• Travail à réaliser
1/ Quelles personnes l'extrait cite-t-il par leur nom ou par leurs initiales ?
2/ Recopiez fidèlement le passage de l'extrait qui commence par « Un constat partagé » et se poursuit jusqu'à « confie Sedki Dahmani. ».

• Extrait
---*---
L’INJED est le seul centre en Tunisie à offrir des soins spécialisés aux victimes d’agression sexuelle en tout genre. Ainsi, même si des hommes sont prêts à parler, ils ne trouvent souvent pas l’aide nécessaire.
« Je veux me confier à un psychologue le plus tôt possible », indique FC.
« Peut-être qu’il ou elle saura me soulager de mon fardeau. Mais je dois attendre de gagner mon propre argent pour pouvoir m’offrir une aide psychologique et je me demande aussi où trouver la bonne personne. »
Il y a environ trois ans, Sedki Dahmani a décidé de raconter à ses parents ce qu’il avait vécu : « Ma mère a gardé le silence et mon père m’a dit de l’oublier. Je ne les blâme pas, ils ont été élevés différemment », commente-t-il.
De fait, selon Aïda Nafetti, les abus sexuels commis sur des hommes sont perçus comme « catastrophiques » dans la société tunisienne.
« C’est un événement qui détruit la masculinité, ou ce que l’on entend par là. Il affecte toute la lignée familiale masculine. Je vois parfois des familles de victimes masculines déménager ailleurs », explique la psychologue.
Un constat partagé par Othello Jelifi : « La domination sexuelle par un autre homme s’apparente à une dégradation, quelque chose qui mine la masculinité. »
Cette image de « ce qu’il faut pour être un homme » fait que les victimes se sentent inférieures.
« Quand j’étais enfant, j’ai prié Dieu de faire de moi un vrai homme », confie Sedki Dahmani.
Jelifi raconte qu’à cause des abus dont il a été victime, il s’est mis à ne pas aimer son corps. « J’ai mis ce viol sur le compte de mon corps trop gras et paresseux. Pour me muscler, j’ai arrêté de manger et j’ai fait de l’anorexie. »
Les abus ont également amené FC à remettre en question son identité : « Je suis confus. Je ne sais pas qui je suis, gay ou bisexuel ? Et j’ai souvent des relations sexuelles quand j’ai besoin d’affection. »
Quand la loi fait partie du problème
Avant 2017, le viol des hommes n’existait pas dans le code pénal tunisien. Dans de tels cas, la loi ne reconnaissait que les « délits moraux ».
Légalement, les auteurs risquent la prison à perpétuité. Dans la pratique, cependant, il n’est pas toujours bien avisé d’aller porter plainte, selon les victimes.
« Jamais, n’allez jamais voir la police. Si vous avez de la chance, dans le meilleur des cas, ils se moqueront de vous, s’ils ne vous arrêtent pas »
---*---
[Entrées d'un jeu de données]
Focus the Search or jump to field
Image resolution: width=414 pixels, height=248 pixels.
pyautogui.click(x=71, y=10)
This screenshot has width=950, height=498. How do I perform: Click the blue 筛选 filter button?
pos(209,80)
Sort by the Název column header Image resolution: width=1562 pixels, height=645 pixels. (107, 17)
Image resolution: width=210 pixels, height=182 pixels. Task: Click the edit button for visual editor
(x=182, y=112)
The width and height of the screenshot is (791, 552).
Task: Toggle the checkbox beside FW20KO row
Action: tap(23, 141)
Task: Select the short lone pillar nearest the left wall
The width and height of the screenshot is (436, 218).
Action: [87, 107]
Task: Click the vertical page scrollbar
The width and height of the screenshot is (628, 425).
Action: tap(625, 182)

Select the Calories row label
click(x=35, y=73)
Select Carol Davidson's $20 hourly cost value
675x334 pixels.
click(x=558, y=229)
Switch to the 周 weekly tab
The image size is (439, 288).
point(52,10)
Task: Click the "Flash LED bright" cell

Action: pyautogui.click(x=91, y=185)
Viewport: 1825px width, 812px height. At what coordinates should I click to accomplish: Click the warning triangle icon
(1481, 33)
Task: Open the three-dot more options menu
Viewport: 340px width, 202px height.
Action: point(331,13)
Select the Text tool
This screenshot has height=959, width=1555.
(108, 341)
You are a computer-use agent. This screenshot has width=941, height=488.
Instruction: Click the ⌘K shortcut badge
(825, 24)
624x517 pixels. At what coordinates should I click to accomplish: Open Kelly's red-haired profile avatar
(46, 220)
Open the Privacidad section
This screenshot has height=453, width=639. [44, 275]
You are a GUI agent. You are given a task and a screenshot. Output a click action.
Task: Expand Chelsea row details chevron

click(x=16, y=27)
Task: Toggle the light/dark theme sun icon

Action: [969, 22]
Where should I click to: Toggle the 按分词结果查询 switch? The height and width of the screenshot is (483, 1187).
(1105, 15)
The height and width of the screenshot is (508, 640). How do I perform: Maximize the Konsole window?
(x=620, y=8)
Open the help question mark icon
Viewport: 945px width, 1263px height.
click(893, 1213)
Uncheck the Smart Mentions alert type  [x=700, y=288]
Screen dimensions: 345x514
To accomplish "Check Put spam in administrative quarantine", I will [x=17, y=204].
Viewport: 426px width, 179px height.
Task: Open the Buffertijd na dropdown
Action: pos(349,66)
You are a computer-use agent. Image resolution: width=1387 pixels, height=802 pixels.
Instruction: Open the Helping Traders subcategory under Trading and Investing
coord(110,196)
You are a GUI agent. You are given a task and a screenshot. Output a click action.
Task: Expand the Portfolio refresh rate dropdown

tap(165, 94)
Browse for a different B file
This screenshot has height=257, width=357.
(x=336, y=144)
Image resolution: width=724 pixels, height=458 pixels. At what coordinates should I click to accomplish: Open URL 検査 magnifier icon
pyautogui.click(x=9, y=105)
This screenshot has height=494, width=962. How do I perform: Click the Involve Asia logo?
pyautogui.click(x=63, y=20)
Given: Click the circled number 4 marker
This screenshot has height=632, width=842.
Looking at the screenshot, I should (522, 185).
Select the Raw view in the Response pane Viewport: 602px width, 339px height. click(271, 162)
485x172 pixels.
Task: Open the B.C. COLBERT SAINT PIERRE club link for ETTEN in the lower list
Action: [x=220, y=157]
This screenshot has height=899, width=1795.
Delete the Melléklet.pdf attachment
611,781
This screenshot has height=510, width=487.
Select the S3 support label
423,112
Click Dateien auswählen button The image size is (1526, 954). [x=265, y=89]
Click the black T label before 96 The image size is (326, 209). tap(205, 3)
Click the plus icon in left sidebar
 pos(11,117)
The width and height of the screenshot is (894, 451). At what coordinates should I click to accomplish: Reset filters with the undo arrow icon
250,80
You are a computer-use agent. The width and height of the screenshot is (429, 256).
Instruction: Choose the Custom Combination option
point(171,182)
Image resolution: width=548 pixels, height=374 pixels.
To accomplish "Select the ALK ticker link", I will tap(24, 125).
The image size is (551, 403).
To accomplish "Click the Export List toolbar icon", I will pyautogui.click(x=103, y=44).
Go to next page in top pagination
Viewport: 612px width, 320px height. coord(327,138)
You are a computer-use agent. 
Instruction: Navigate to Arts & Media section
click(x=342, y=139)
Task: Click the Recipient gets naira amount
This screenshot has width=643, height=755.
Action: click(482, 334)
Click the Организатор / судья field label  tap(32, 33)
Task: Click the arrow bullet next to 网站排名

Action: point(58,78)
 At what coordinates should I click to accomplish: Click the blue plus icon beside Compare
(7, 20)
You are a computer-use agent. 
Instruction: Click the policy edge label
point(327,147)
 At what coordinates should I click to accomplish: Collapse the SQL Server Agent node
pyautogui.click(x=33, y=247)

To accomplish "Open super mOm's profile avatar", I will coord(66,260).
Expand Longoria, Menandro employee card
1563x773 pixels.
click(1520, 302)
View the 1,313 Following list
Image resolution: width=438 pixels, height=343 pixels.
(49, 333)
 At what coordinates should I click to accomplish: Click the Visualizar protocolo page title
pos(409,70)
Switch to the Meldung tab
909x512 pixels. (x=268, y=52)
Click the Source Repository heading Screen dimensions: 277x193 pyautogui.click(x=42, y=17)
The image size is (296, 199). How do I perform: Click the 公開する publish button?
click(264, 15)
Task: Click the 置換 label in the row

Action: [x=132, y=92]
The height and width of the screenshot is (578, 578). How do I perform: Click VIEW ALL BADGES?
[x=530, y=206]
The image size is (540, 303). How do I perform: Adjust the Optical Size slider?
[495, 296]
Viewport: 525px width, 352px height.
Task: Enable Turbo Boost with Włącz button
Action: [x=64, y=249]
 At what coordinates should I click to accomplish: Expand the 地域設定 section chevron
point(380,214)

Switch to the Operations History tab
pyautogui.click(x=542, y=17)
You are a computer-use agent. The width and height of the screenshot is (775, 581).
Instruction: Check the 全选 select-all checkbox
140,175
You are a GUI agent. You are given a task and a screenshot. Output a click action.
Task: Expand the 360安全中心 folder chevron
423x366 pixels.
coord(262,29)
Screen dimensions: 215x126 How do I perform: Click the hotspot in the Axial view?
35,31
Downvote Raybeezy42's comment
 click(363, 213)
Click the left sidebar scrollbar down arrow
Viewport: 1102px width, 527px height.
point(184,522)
---*---
• Réponses aux consignes
1/
- FC
- Sedki Dahmani
- Aïda Nafetti
- Othello Jelifi

2/
Un constat partagé par Othello Jelifi : « La domination sexuelle par un autre homme s’apparente à une dégradation, quelque chose qui mine la masculinité. »
Cette image de « ce qu’il faut pour être un homme » fait que les victimes se sentent inférieures.
« Quand j’étais enfant, j’ai prié Dieu de faire de moi un vrai homme », confie Sedki Dahmani.